# PVC crossbow. plans included.56 warning!



## Magus (Dec 1, 2008)

First the disclaimer:
Neither I nor this forum nor its owners are responsible for you if you do something retarded and hurt yourself, some kid or your neighbor's dog.if you're not responsible enough to do quality work or are subject to fits of stupidity like using slingshots to deliver cherry bombs you need to get out of this thread now.

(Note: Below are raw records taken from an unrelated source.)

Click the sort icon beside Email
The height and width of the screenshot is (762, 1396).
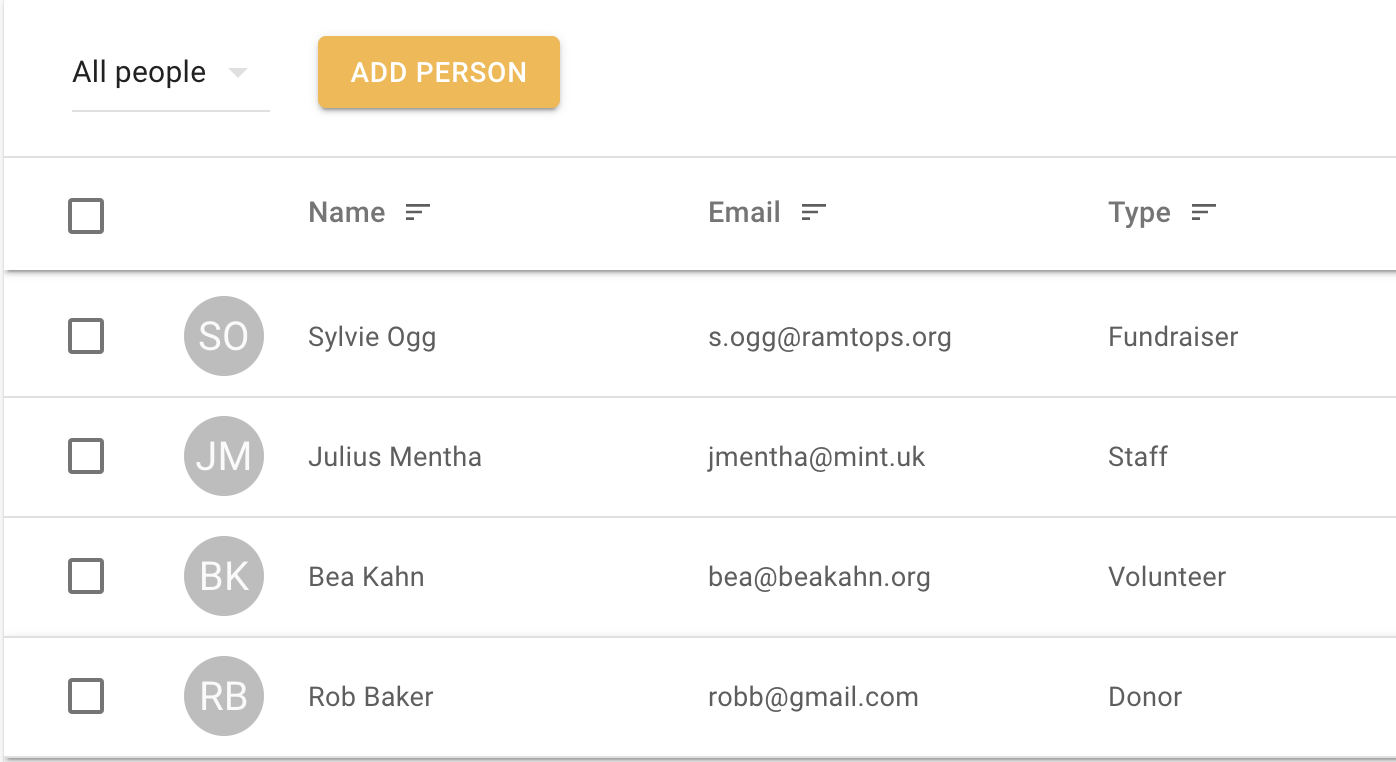pos(814,213)
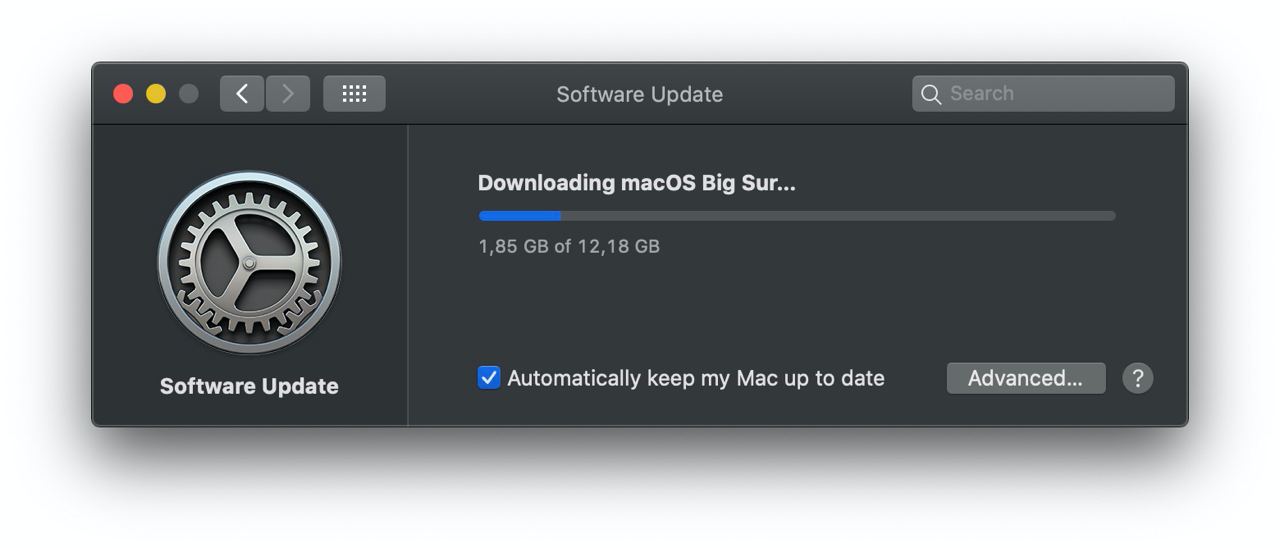Image resolution: width=1280 pixels, height=548 pixels.
Task: Uncheck the automatic update blue checkbox
Action: click(x=489, y=378)
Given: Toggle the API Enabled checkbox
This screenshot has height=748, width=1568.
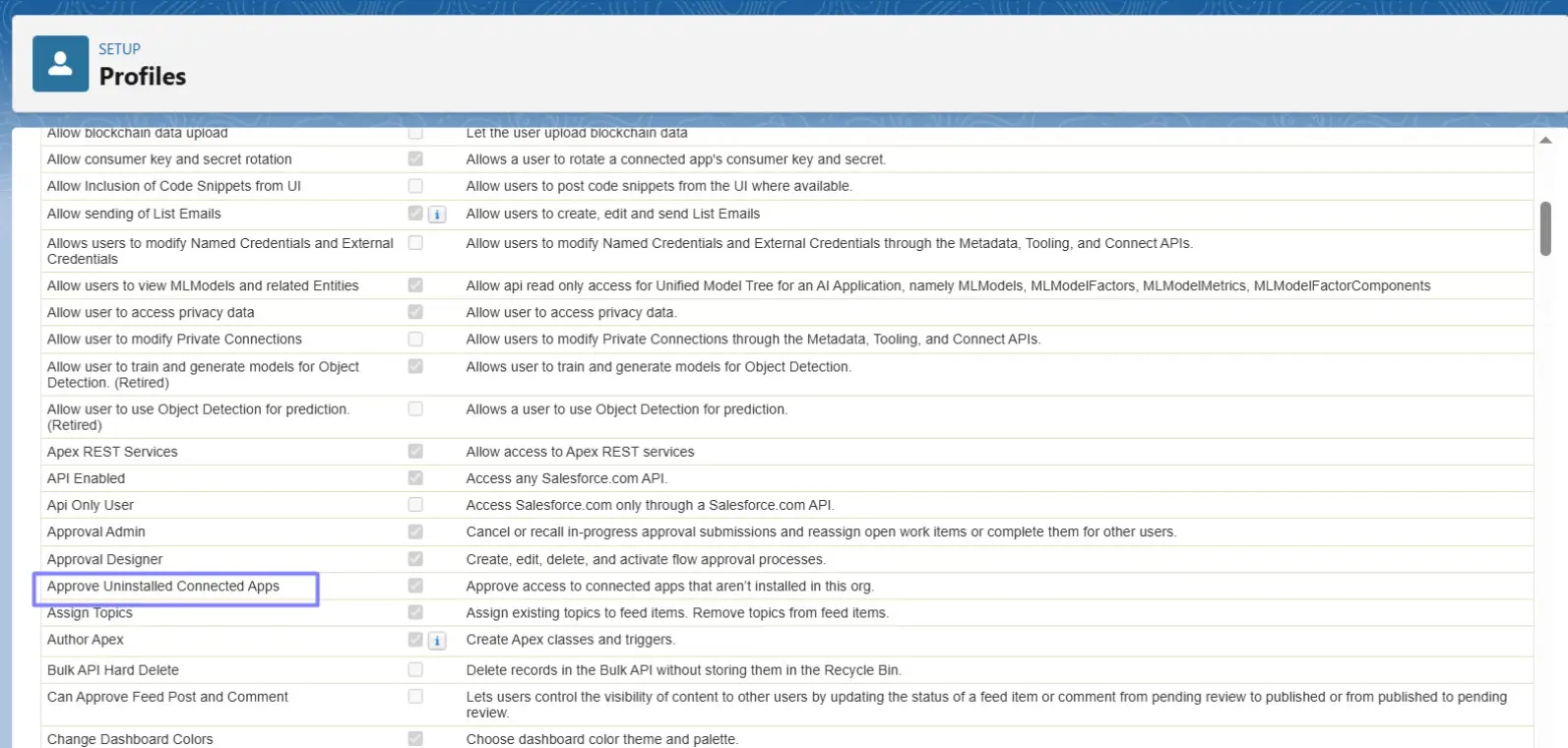Looking at the screenshot, I should pyautogui.click(x=415, y=478).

Now then.I will say up front I have not built this thing from PVC.I made mine from steel and welded it.[SOMEDAY IT WILL HAVE A LASER SIGHT!]but not everyone welds or works metal so I figured how else could I make one of these? this is the answer.Required tools and materials:

Electric drill and 1/4 and 3/8ths" bits.
An offset screwdriver.
A 2X5" hunk of high pressure PVC pipe.
Mechanic's epoxy[motor block grade]
2 3/8ths flat head bolts.
2 3/8ths nuts and tension washers.
A hacksaw.
2 1/4" ths nuts and tension washers.
Scissors.
a stout Bungee cord.
Industrial quality zip ties
2 1/2" metal hose clamps.
A jig saw or scroll saw to cut out the grip.
Scrap leather and a cartridge case at least as big as the bungee cord to punch holes in the strap.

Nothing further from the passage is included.